## What the task requires
With pictures left out, output word for word the lines from the one containing "Click the padlock icon for cloud share" through the end of the material below.

## Excerpted data
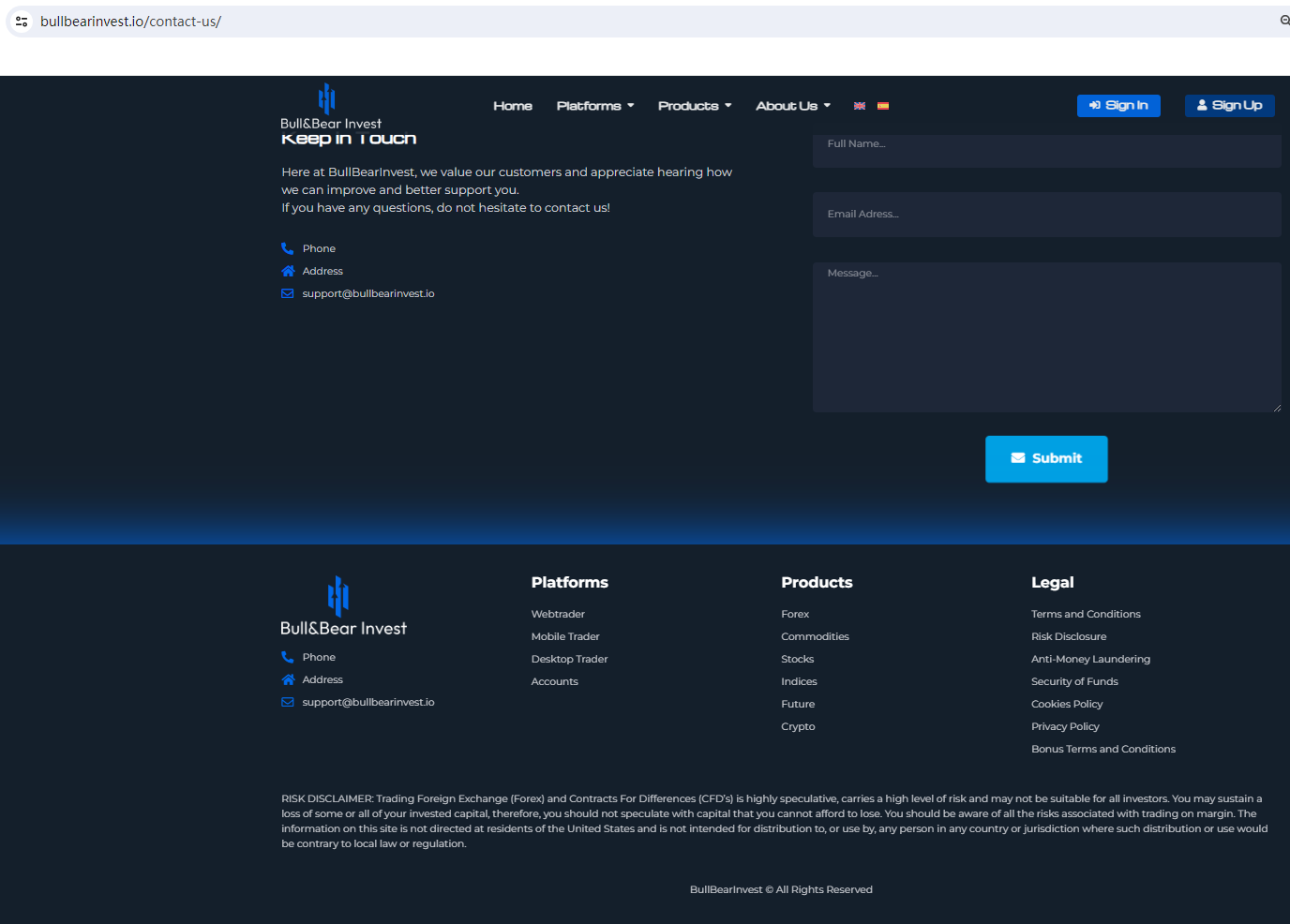Open the Webtrader link in footer
The image size is (1290, 924).
558,614
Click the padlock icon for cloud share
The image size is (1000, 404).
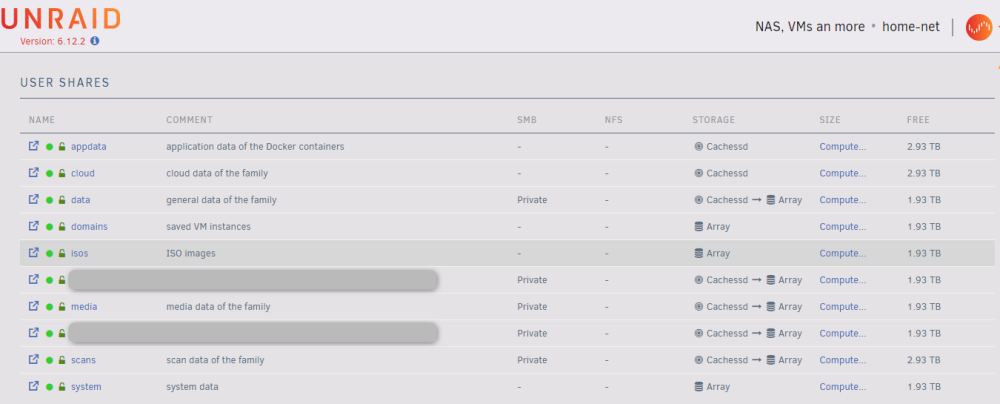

## Output below
Click the padlock icon for cloud share
The image size is (1000, 404).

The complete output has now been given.